The Impact of Organochlorine Pesticides and Lipid Biomarkers on Type 2 Diabetes Mellitus
Eden, Paul Robert
Type 2 diabetes mellitus (T2DM) is classified as a metabolic disorder characterized by hyperglycemia that results from defects in insulin action and/or secretion, and currently affects 8.3% of the US population according to the CDC’s 2011 National Diabetes Fact Sheet. Several contributing factors have been identified to development of this disease. Published evidence indicates type 2 diabetes mellitus (T2DM) patients display lower overall paraoxonase activity and that this may be partially due to genetic variations in the paraoxonase-1 (PON-1) gene. Some bioaccumulative organochlorine (OC) pesticides have been shown to contribute to increased T2DM prevalence. In addition, these OC compound levels have been associated with alterations in adipocyte cytokine levels as well as increased inflammatory markers. Three hundred blood samples with clinical and demographic information were obtained from two US Air Force hospitals. A total of 151 non-diabetics and 149 T2DM subjects were evaluated for PON-1 activity, PON-1 Q192R and L55M genetic polymorphisms, OC compound concentrations, inflammatory marker levels and adipokine concentrations. PON-1 activity, using diazoxon as the substrate, was decreased in the T2DM subjects. Some of the PON-1 genetic polymorphisms tested were also associated with decreased PON-1 activity.

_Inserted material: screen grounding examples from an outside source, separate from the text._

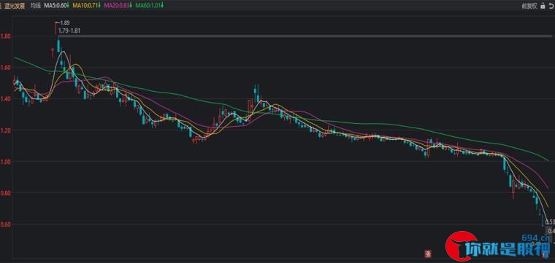The height and width of the screenshot is (263, 555).
Task: Click the gray 1.80 horizontal price line
Action: (305, 36)
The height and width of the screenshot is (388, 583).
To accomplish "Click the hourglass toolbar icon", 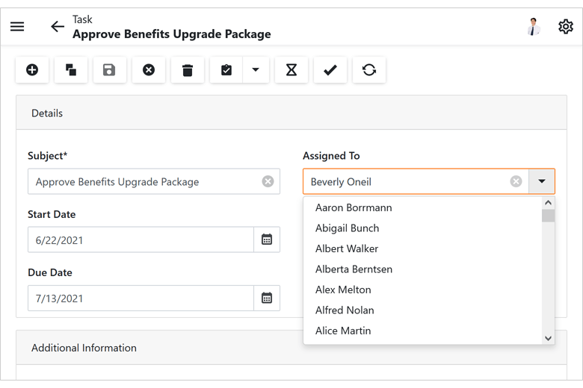I will [x=292, y=70].

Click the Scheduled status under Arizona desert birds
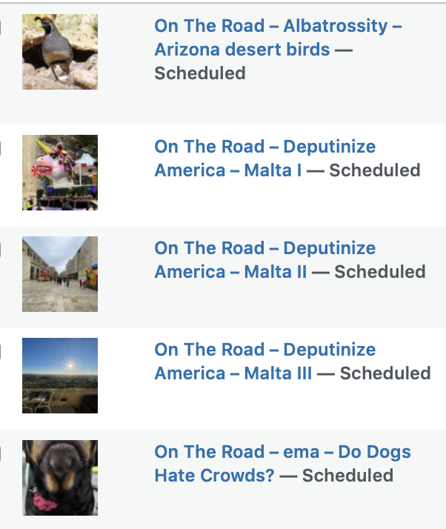pyautogui.click(x=200, y=73)
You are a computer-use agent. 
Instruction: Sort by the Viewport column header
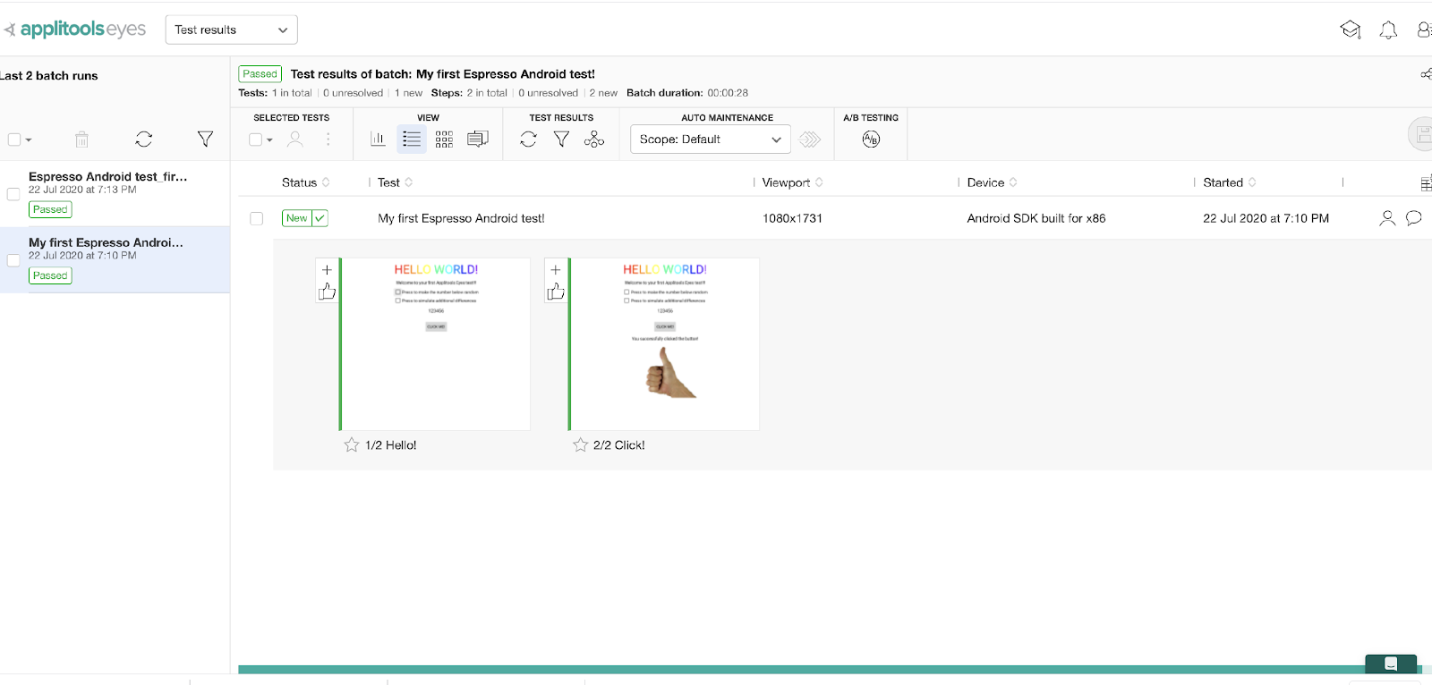(786, 182)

OC compound levels were increased in the T2DM subjects. The non-diabetic subjects possessing elevated DDE and trans-nonachlor were associated with increased inflammation, a common hallmark of early T2DM development. Additionally, elevated OC levels were seen in association with altered adipokine concentrations. Overall, a decrease in the antioxidant properties of PON-1 as well as factors contributing to chronic low level inflammation such as elevated OC plasma concentration appear to be significant contributors to T2DM prevalence in the population studied.